It is increasingly clear that understanding pain syndromes requires understanding not only the mechanisms that regulate pain, but also the evolutionary reasons why those mechanisms are vulnerable to failure [4]. They fail for many people, often, and tragically. In the USA, 10% of people report chronic severe back pain, the single greatest cause of Years Lived with Disability. The economic cost of pain conditions is greater than that from heart disease and cancer [6]. Most pain seems excessive; as the philosopher Schopenhauer said in 1851, ‘If the immediate and direct purpose of our life is not suffering, then our existence is the most ill-adapted to its purpose in the world’ [7, p. 41]. Eighty years later, Charles Darwin's The Origin of Species provides an explanation for why bodily traits are so well suited to their functions, and why pain exists.
Pain or suffering of any kind, if long continued, causes depression and lessens the power of action; yet it is well adapted to make a creature guard itself against any great or sudden evil.
Charles Darwin, 1887, pp. 51–52 [8].
The second half of the twentieth century saw Darwin's ideas applied to animal behaviour. In particular, the Nobel Prize-winning ethologist Nico Tinbergen recognized that four somewhat separate questions must all be answered to provide a complete biological explanation for any trait [9]. Two of them are so-called ‘proximate questions’, one about the structure of a mechanism and the other about how the mechanism develops across the life course of an individual organism. The other two are evolutionary questions. One asks about the adaptive significance of the trait and the selective advantages that shaped it. The other asks about the phylogeny of the trait. Both are relevant to a full understanding of pain. The four questions can be organized into a 2 × 2 table [10] (figure 1).
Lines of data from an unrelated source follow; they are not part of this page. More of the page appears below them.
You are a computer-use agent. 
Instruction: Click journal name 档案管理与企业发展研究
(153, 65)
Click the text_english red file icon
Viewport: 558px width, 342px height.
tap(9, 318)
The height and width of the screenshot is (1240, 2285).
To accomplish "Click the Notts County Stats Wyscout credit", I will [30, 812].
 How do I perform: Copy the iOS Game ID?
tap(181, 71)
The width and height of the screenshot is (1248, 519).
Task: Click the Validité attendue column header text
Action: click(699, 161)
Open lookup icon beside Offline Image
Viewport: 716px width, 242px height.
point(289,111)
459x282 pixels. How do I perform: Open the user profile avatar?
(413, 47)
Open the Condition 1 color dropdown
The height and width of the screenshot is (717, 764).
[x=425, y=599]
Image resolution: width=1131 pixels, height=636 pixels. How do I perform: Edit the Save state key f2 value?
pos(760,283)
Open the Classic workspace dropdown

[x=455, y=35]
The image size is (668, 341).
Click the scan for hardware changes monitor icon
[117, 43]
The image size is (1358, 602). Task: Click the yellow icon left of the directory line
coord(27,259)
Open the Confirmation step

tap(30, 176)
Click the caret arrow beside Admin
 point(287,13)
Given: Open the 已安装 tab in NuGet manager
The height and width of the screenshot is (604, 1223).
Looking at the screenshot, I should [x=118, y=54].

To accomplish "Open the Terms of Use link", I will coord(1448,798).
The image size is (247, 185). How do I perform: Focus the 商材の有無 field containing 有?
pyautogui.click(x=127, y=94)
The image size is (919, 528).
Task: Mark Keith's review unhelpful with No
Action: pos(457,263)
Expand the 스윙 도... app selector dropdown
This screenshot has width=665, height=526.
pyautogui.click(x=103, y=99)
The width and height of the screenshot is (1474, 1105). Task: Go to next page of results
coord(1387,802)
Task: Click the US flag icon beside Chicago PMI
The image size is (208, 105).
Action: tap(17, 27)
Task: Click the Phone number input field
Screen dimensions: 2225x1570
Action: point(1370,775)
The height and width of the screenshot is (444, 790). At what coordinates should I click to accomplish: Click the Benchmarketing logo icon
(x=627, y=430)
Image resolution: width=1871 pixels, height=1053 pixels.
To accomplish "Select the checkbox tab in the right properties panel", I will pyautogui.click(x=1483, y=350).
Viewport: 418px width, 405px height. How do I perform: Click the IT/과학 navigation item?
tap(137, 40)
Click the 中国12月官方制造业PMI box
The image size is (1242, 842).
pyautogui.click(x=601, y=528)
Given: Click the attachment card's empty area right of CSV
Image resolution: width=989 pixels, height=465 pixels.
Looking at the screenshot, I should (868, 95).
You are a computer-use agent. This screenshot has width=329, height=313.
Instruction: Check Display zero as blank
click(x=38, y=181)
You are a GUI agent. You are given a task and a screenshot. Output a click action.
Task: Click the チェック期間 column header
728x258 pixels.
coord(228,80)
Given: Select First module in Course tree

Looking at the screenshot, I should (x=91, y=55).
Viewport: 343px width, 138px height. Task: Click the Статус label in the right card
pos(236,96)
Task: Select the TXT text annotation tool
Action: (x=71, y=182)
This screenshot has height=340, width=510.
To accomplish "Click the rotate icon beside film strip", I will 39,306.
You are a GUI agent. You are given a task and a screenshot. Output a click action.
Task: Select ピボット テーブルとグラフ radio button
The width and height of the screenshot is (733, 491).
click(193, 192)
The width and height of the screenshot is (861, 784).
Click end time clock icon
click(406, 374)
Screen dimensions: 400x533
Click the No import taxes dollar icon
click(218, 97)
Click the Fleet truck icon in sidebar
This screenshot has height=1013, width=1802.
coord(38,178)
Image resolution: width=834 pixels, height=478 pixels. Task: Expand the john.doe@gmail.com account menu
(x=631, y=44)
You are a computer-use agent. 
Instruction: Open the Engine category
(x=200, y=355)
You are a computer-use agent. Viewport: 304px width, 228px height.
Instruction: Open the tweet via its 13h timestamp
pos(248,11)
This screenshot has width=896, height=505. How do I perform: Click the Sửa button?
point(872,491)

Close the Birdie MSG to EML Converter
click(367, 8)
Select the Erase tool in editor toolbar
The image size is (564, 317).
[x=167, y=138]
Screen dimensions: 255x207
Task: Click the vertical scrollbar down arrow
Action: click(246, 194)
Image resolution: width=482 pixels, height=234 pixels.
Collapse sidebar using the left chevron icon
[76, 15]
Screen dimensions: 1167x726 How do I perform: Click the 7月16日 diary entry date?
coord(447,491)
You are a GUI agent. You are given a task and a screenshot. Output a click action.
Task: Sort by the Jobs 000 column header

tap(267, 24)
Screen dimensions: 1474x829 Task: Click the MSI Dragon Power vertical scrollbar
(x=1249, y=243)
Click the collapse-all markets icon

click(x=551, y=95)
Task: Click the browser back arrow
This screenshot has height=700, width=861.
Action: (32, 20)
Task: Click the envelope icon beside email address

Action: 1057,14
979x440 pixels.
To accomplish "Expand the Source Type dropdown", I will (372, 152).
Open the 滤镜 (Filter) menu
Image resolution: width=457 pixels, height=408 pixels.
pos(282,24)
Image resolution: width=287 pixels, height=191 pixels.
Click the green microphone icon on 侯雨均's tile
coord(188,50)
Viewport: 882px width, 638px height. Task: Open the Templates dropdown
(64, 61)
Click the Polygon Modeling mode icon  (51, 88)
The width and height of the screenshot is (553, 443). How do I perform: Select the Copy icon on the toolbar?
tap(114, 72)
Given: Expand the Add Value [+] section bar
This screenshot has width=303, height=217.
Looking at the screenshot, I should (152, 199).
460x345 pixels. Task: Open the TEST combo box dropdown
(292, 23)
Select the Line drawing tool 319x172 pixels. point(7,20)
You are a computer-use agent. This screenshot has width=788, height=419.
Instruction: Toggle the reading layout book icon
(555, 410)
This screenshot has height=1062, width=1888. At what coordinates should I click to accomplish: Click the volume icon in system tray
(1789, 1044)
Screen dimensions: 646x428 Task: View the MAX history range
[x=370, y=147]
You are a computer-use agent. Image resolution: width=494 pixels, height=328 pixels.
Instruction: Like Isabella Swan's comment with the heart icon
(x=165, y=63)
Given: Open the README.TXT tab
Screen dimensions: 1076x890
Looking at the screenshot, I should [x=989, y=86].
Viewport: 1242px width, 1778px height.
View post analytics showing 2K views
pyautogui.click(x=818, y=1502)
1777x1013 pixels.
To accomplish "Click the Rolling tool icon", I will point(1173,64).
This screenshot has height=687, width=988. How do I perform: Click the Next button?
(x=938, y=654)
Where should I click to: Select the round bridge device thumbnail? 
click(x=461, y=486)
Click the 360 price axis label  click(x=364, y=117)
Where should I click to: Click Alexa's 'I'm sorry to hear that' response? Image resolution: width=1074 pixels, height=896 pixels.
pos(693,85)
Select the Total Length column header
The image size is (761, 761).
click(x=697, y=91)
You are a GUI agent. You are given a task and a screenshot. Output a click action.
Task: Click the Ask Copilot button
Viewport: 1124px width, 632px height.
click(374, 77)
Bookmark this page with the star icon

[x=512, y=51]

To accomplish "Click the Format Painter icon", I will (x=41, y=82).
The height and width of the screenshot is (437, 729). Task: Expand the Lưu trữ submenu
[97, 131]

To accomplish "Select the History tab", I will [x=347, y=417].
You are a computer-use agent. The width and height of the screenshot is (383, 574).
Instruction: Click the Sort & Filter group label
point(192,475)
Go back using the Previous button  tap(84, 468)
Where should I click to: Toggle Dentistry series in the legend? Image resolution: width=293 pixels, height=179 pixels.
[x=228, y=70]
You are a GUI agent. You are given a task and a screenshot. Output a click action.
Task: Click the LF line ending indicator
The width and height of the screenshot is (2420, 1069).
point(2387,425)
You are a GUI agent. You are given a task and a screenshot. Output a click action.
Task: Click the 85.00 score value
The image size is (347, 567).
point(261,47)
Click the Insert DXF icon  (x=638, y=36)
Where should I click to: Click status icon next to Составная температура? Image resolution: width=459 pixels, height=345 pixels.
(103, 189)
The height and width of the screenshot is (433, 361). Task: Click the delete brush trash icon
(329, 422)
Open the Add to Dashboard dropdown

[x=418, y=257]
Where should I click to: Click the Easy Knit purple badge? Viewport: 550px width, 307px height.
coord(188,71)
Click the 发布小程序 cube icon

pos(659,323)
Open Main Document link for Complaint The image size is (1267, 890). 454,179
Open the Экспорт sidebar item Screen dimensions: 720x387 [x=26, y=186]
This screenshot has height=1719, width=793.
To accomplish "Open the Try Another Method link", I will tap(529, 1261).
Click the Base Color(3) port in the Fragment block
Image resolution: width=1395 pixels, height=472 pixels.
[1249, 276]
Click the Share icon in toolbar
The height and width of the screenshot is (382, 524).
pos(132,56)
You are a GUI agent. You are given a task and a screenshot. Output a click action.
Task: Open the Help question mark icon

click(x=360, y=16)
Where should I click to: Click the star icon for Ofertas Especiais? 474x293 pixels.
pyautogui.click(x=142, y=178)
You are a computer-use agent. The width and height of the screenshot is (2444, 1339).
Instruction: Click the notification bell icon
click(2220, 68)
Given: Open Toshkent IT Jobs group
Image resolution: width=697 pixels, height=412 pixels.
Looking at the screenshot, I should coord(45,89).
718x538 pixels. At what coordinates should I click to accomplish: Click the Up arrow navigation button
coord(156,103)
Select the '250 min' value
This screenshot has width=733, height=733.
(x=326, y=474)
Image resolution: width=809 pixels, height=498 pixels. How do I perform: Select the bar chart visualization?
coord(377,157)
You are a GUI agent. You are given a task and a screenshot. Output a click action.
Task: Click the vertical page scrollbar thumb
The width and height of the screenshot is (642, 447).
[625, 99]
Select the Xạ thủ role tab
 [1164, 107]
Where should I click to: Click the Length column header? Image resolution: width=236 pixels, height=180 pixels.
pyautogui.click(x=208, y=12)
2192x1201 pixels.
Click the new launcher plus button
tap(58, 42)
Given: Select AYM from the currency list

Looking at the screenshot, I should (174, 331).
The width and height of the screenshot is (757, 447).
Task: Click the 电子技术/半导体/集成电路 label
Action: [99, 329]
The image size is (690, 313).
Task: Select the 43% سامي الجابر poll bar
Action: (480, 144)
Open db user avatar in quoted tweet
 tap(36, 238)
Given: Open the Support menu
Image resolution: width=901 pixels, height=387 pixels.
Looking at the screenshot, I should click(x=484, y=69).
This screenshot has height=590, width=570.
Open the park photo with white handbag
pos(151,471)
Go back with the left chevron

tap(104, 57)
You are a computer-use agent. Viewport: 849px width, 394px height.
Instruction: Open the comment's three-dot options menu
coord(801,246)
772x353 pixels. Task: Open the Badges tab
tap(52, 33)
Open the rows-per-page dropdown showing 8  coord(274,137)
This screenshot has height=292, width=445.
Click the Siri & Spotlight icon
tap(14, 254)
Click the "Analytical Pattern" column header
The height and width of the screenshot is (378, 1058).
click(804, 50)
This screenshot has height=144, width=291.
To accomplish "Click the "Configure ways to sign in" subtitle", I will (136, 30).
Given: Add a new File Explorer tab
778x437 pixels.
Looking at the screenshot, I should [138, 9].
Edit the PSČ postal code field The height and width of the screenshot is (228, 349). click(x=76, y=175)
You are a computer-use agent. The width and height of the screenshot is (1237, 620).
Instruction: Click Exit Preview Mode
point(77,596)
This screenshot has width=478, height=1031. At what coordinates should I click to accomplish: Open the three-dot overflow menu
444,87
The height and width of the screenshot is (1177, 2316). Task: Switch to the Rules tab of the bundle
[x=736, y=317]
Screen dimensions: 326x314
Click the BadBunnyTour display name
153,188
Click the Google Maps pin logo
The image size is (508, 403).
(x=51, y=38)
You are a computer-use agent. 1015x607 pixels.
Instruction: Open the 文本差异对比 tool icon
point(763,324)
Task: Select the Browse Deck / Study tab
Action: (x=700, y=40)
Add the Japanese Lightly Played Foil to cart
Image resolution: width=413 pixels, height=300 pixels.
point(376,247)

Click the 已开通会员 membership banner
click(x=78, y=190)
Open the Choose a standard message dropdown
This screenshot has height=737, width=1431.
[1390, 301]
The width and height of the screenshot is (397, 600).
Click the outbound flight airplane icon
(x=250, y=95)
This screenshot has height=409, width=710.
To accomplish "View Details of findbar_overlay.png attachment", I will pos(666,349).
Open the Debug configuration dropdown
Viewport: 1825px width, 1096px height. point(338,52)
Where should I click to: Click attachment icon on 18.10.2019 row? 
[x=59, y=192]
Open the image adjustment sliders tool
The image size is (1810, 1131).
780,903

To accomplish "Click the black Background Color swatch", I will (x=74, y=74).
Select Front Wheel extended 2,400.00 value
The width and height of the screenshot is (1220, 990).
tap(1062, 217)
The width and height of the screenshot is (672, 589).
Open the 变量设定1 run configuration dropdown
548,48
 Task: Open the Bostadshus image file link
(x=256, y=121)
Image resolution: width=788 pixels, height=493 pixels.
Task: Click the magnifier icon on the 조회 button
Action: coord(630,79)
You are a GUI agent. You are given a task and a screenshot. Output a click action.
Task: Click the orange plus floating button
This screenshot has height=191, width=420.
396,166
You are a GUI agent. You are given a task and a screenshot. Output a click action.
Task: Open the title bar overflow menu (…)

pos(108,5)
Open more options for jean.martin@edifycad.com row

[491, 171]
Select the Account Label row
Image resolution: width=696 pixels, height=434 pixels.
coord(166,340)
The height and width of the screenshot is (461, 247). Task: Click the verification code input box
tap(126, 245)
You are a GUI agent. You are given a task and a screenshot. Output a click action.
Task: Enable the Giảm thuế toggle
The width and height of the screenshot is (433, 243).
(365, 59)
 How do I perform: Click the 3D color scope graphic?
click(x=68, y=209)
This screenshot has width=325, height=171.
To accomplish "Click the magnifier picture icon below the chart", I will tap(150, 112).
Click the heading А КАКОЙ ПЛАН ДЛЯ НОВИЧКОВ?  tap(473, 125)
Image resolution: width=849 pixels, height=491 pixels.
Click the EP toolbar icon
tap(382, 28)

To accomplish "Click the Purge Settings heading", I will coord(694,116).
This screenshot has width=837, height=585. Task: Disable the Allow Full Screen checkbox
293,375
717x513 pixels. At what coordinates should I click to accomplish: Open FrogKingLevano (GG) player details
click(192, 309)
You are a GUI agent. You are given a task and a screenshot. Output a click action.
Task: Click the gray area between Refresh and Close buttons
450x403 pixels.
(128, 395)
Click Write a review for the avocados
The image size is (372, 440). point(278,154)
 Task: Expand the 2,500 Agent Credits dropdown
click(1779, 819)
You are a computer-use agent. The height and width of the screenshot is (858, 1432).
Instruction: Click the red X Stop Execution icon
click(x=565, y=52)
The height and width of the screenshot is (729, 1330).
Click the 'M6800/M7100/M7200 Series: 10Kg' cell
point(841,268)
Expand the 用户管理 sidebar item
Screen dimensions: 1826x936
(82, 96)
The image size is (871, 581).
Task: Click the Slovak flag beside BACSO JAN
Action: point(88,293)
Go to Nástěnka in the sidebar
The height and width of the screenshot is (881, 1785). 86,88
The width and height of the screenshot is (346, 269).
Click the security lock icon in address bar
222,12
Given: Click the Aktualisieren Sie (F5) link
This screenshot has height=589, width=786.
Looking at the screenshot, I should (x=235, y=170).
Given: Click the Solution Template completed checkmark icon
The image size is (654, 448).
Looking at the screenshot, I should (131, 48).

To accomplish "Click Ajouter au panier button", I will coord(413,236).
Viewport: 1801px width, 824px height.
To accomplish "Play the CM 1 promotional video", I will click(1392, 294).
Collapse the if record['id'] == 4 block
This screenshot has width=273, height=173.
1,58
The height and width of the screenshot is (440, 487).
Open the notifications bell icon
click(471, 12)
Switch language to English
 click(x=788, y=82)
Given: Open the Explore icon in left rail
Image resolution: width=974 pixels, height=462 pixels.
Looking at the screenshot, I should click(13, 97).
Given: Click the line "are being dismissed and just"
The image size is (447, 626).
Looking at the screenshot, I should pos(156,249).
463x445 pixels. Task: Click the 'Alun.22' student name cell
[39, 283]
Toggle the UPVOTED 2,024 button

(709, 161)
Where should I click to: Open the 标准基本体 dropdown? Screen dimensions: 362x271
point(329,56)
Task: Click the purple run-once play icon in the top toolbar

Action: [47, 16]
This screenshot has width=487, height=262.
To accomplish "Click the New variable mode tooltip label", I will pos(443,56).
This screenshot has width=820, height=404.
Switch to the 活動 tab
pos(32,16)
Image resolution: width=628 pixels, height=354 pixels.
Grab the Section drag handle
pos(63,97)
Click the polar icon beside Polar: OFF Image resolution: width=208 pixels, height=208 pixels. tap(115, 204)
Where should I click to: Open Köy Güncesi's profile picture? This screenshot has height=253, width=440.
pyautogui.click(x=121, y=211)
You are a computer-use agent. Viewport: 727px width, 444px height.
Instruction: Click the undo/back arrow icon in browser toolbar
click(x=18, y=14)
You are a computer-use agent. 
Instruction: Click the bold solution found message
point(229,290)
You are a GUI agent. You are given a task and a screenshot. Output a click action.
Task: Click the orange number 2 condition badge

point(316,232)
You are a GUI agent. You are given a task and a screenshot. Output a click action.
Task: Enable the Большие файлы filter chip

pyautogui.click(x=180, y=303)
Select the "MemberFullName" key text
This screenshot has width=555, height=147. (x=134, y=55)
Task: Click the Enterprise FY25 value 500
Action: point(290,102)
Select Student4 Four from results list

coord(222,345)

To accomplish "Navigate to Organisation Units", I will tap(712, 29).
The fields of behavioural ecology and animal behaviour have prospered thanks to new attention to the ways that genetic variations influence the brain and behavioural variations that influence the prevalence of genetic representations in future generations [11–13]. Recognition that an allele's representation in future generations depends on reproductive success irrespective of lifespan has been a major advance [14,15]. Another is a recognition that selection operates mainly at the level of the gene, and that cooperation among cells in metazoans is superb because all cells are initially genetically identical [16–18].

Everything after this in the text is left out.